Banged: A Blue Collar Bad Boys Book Page 2
I nod, resigned to a bill from a locksmith I can ill afford.
Mac stands, and my gaze follows his rise all the way up. He’s tall and dense with hard-packed muscle. God. More granite than man, he’s robust and sturdy, nothing can knock him down. What is that like? Knowing you can just buffet whatever winds life throws at you by standing still. Since I got preggo, I’ve felt insecure. It was hard enough taking care of myself when I was alone, but now I’m supposed to shelter this tiny human inside me from everything scary and dangerous. Why didn’t God make mothers the ones with all the upper body strength instead of men? We need it more.
He pulls something out of his pocket and goes to my door, inserting a silver object into the handle.
“What are you doing? Are you...are you breaking into my apartment?”
He doesn’t turn, which is not a problem. The view of his backside is okay fine with me. His ass is a work of art encased in tight blue jeans. Perfectly proportioned tight, round spheres. “Yep.”

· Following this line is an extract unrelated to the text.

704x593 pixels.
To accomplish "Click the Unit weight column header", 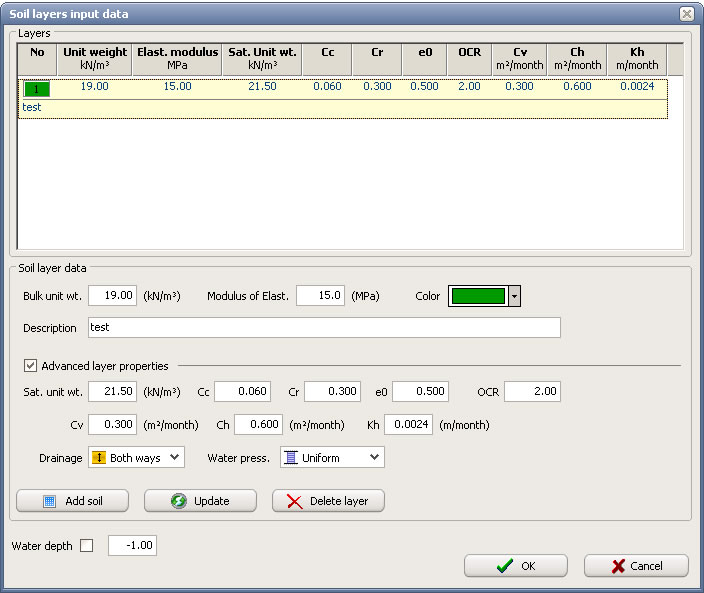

“I thought you said you were a cop? What kind of cop knows how to break into apartments?” And carries the tools to do it?

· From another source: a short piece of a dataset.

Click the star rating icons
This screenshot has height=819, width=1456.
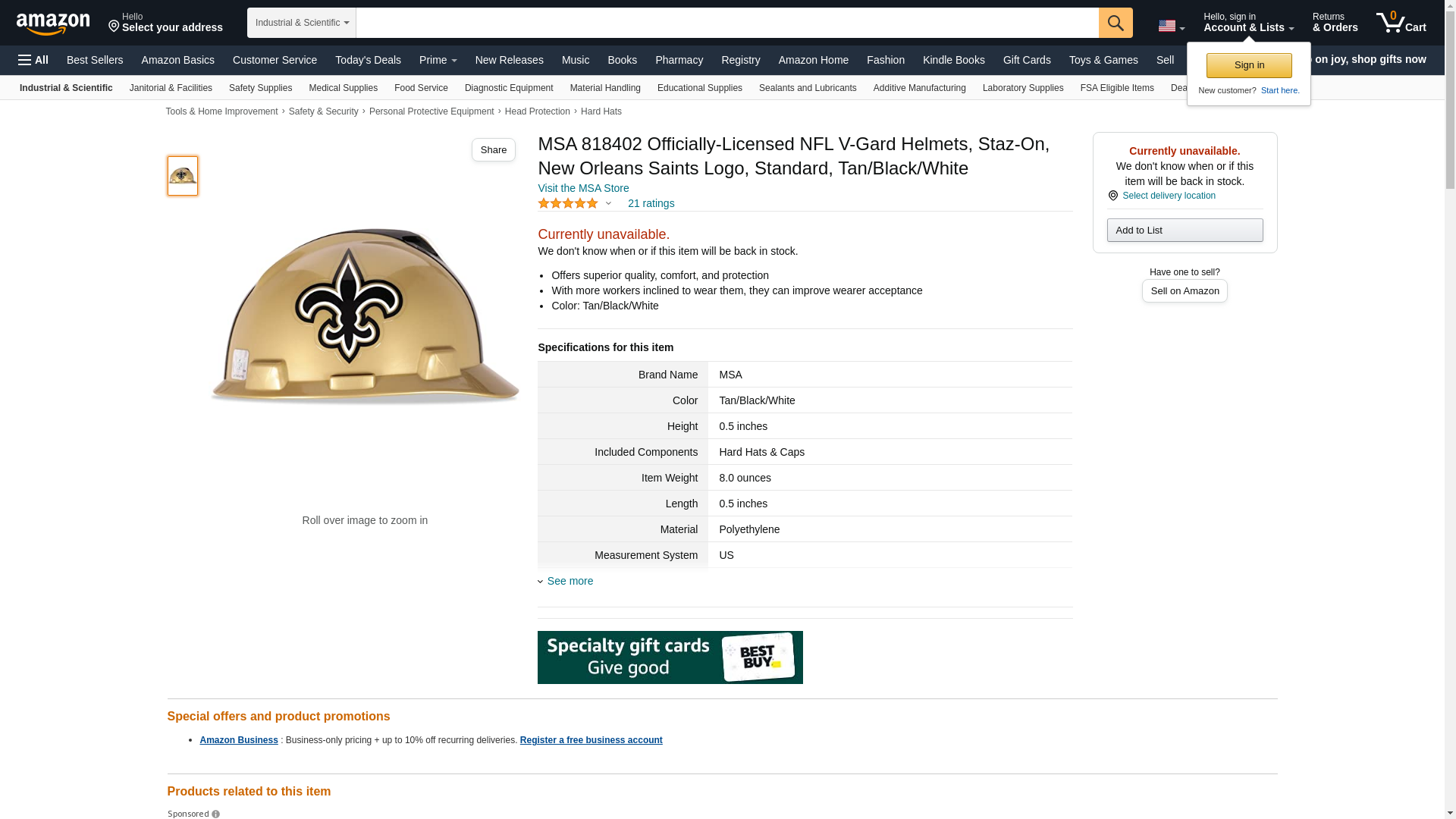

“The resourceful kind,” he answers, he looks over his shoulder with a wolfish grin. “I find it’s best to know what the perps can do and how they do it if I want to stop them. Also, as a cop, I have to tell you that your door isn’t very secure, and you need better locks. The kind not so easy to break.”

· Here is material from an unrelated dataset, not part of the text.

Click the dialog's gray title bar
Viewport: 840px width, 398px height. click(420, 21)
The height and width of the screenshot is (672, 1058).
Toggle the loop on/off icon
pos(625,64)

He jiggles the handle, and I hear a pop just before the door opens. My relief is short-lived. I still can’t get off the floor. And no, I do not want his help. My God. This is humiliating.
“You’re mentally trying to figure out which yoga position will get you off the ground, Hillary. I can see it.”
The blush is hot and fierce as it spreads from my scalp to my toes. The only thing worse than trying to stand in front of this hot guy is not standing up in time and wetting myself. I get to my hands and knees, but the hot ball of tears in my throat won’t go back down. Shit. I’m going to cry again.
“Hey,” his warm voice blankets me. He’s down on the floor at face level. “I’m going to help you get up, okay?”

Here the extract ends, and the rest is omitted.